The secure transfer of data across trust boundaries is vital for government agencies. Cross Domain Solutions (CDS) enable the exchange of information between isolated and external networks, but traditional detection-based antivirus and sandbox solutions fall short of protecting departments against new and existing file-based threats. What’s more, the air-gapped nature of secure networks also makes it difficult to keep antivirus solutions updated, representing an additional security risk.
To address this challenge, there is a growing range of compliance and regulatory requirements implemented by government authorities around the world. For example, the National Cross Domain Strategy & Management Office(NCDSMO), that is part of the NSA, is the focal point for U.S. Government cross-domain capabilities and mission needs. Its ‘Raise the Bar’ strategy is designed to improve “cross domain solution security and capabilities from a design, development, assessment, implementation, and use perspective.”

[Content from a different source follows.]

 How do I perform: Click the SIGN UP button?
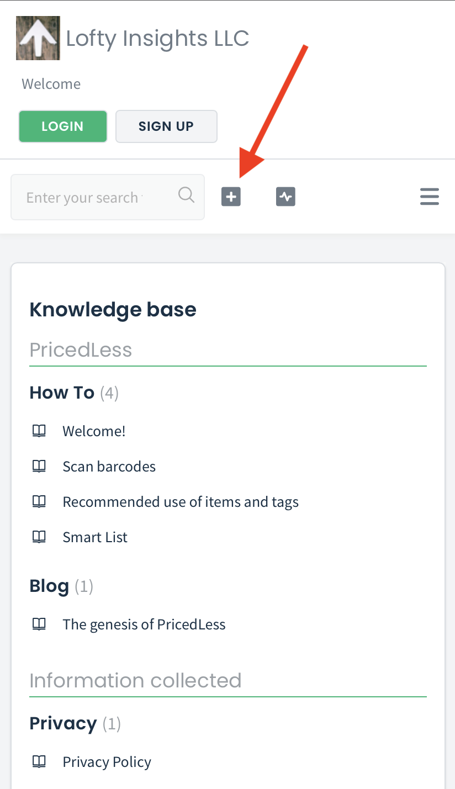click(x=166, y=126)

As the Raise the Bar strategy points out, CDR has become the most used technique in CDS today to process complex document formats. In discussing its efficacy, the NCDSMO states that “CDR has been shown in both government (e.g., NSA and DHS CISA) and commercial testing to be highly effective at stopping malicious attacks, malware C2, malware augmentation, and malware initiated exfiltration.”
Glasswall CDR adds functionality to CDS, such as secure document, image, and media file transfer, data loss prevention, and transformation of complex data types into simple/verifiable ones for syntactic verification. Unlike detection-based solutions, Glasswall CDR is not dependent on antivirus databases to provide knowledge of new threats, making it perfect for air-gapped secure networks where regular patching and updating are difficult.
In the UK, the National Cyber Security Centre (NCSC) pattern for safely importing data provides guidelines to improve the security of cross-network data transfers. Glasswall CDR builds on this, offering an effective alternative to traditional detection-based solutions. Its zero-trust file protection treats all files as untrusted, validating, rebuilding, and cleaning each file to a safe and compliant standard, automatically removing potential threats.
The NCSC pattern for safely importing data recommends transforming complex file formats into simple/verifiable ones and preventing the running of active code on the destination system. Glasswall enables compliance with these guidelines by delivering hardware-based syntactic and semantic verification, while also removing active content from files.
With Glasswall, only safe, clean and fully verified files cross trust boundaries, securing departmental networks from file-based threats. There is no longer the need to accept the risk of data wrapping techniques and the shortcomings of traditional AV when importing files to secure networks. Complex file types can be securely transformed into simple/verifiable types, enabling hardware-based syntactic and semantic verification. Glasswall CDR also removes active content from files so they are transferred in compliance with the NCSC pattern for safely importing data.
Glasswall CDR case study: HM Government
A large UK government agency had terabytes of important data on an isolated network which could have contained malicious content. They required urgent access to this data, but the only option available to secure it was to ’sheep dip’ the data – use antivirus and analysis tools to test each file for malware on a separate computer. Understanding that antivirus detection only offers limited protection and not having the time or resources to analyze every file manually, they required a solution that didn’t rely on legacy detection-based methodologies.
A deployment of Glasswall CDR enabled the cleaning and transfer of files from the untrusted to the secure network. Glasswall was able to move fast, working seamlessly with the government agency. Terabytes of secure data were imported into the new environment within days, and the government agency had complete confidence that there was no malicious content in the data due to its zero-trust file protection capabilities.